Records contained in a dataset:
• • • • • • •
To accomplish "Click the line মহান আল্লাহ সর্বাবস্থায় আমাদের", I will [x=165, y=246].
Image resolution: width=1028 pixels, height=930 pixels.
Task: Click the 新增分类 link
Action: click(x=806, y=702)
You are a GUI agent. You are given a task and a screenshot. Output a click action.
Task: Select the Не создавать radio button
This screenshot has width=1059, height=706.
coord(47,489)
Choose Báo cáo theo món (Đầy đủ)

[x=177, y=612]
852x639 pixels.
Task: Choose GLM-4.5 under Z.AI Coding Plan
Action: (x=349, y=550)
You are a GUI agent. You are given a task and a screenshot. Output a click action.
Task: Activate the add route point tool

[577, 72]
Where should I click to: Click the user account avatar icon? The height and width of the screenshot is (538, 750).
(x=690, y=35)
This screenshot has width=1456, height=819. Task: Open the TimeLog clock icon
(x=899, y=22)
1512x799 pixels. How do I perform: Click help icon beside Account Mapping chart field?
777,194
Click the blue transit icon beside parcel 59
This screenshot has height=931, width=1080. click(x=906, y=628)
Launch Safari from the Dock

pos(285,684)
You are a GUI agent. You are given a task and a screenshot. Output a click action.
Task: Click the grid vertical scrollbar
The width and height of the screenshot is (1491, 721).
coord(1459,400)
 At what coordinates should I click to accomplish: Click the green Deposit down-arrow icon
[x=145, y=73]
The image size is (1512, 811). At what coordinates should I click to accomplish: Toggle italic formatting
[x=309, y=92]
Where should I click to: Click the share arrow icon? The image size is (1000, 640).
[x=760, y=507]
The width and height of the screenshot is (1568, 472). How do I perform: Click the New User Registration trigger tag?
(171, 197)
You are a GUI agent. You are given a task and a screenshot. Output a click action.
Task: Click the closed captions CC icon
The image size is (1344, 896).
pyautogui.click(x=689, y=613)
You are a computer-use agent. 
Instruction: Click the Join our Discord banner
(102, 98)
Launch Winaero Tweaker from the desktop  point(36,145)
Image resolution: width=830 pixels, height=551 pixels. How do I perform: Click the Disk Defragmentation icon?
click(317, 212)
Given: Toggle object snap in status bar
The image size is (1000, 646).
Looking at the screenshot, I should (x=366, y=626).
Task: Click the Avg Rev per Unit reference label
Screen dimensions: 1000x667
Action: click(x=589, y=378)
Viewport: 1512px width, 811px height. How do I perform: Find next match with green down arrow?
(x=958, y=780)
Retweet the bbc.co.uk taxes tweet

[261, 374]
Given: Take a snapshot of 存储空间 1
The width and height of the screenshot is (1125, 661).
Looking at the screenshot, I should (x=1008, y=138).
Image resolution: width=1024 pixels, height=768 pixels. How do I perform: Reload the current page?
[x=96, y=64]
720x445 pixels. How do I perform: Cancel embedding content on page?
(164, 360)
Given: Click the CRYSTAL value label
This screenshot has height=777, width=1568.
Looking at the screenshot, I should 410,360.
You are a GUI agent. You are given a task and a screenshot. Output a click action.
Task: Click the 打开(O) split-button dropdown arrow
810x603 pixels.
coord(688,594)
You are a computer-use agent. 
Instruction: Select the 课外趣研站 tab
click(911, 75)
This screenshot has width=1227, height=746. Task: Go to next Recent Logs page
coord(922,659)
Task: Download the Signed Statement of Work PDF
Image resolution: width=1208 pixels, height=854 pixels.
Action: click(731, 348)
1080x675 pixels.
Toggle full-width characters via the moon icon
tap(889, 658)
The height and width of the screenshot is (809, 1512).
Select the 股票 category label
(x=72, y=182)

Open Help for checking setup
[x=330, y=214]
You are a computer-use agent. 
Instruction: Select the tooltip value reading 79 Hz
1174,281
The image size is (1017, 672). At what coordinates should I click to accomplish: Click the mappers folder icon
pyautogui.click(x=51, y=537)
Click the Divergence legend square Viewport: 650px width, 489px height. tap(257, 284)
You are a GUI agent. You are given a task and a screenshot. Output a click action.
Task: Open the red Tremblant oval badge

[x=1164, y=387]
• • • • • • •
Instructions for the task: Repeat the data word for word.

Output for this exercise:
To accomplish "Click the line মহান আল্লাহ সর্বাবস্থায় আমাদের", I will [x=165, y=246].
Image resolution: width=1028 pixels, height=930 pixels.
Task: Click the 新增分类 link
Action: click(x=806, y=702)
You are a GUI agent. You are given a task and a screenshot. Output a click action.
Task: Select the Не создавать radio button
This screenshot has width=1059, height=706.
coord(47,489)
Choose Báo cáo theo món (Đầy đủ)

[x=177, y=612]
852x639 pixels.
Task: Choose GLM-4.5 under Z.AI Coding Plan
Action: (x=349, y=550)
You are a GUI agent. You are given a task and a screenshot. Output a click action.
Task: Activate the add route point tool

[577, 72]
Where should I click to: Click the user account avatar icon? The height and width of the screenshot is (538, 750).
(x=690, y=35)
This screenshot has width=1456, height=819. Task: Open the TimeLog clock icon
(x=899, y=22)
1512x799 pixels. How do I perform: Click help icon beside Account Mapping chart field?
777,194
Click the blue transit icon beside parcel 59
This screenshot has height=931, width=1080. click(x=906, y=628)
Launch Safari from the Dock

pos(285,684)
You are a GUI agent. You are given a task and a screenshot. Output a click action.
Task: Click the grid vertical scrollbar
The width and height of the screenshot is (1491, 721).
coord(1459,400)
 At what coordinates should I click to accomplish: Click the green Deposit down-arrow icon
[x=145, y=73]
The image size is (1512, 811). At what coordinates should I click to accomplish: Toggle italic formatting
[x=309, y=92]
Where should I click to: Click the share arrow icon? The image size is (1000, 640).
[x=760, y=507]
The width and height of the screenshot is (1568, 472). How do I perform: Click the New User Registration trigger tag?
(171, 197)
You are a GUI agent. You are given a task and a screenshot. Output a click action.
Task: Click the closed captions CC icon
The image size is (1344, 896).
pyautogui.click(x=689, y=613)
You are a computer-use agent. 
Instruction: Click the Join our Discord banner
(102, 98)
Launch Winaero Tweaker from the desktop  point(36,145)
Image resolution: width=830 pixels, height=551 pixels. How do I perform: Click the Disk Defragmentation icon?
click(317, 212)
Given: Toggle object snap in status bar
The image size is (1000, 646).
Looking at the screenshot, I should (x=366, y=626).
Task: Click the Avg Rev per Unit reference label
Screen dimensions: 1000x667
Action: click(x=589, y=378)
Viewport: 1512px width, 811px height. How do I perform: Find next match with green down arrow?
(x=958, y=780)
Retweet the bbc.co.uk taxes tweet

[261, 374]
Given: Take a snapshot of 存储空间 1
The width and height of the screenshot is (1125, 661).
Looking at the screenshot, I should (x=1008, y=138).
Image resolution: width=1024 pixels, height=768 pixels. How do I perform: Reload the current page?
[x=96, y=64]
720x445 pixels. How do I perform: Cancel embedding content on page?
(164, 360)
Given: Click the CRYSTAL value label
This screenshot has height=777, width=1568.
Looking at the screenshot, I should 410,360.
You are a GUI agent. You are given a task and a screenshot. Output a click action.
Task: Click the 打开(O) split-button dropdown arrow
810x603 pixels.
coord(688,594)
You are a computer-use agent. 
Instruction: Select the 课外趣研站 tab
click(911, 75)
This screenshot has width=1227, height=746. Task: Go to next Recent Logs page
coord(922,659)
Task: Download the Signed Statement of Work PDF
Image resolution: width=1208 pixels, height=854 pixels.
Action: click(731, 348)
1080x675 pixels.
Toggle full-width characters via the moon icon
tap(889, 658)
The height and width of the screenshot is (809, 1512).
Select the 股票 category label
(x=72, y=182)

Open Help for checking setup
[x=330, y=214]
You are a computer-use agent. 
Instruction: Select the tooltip value reading 79 Hz
1174,281
The image size is (1017, 672). At what coordinates should I click to accomplish: Click the mappers folder icon
pyautogui.click(x=51, y=537)
Click the Divergence legend square Viewport: 650px width, 489px height. tap(257, 284)
You are a GUI agent. You are given a task and a screenshot. Output a click action.
Task: Open the red Tremblant oval badge

[x=1164, y=387]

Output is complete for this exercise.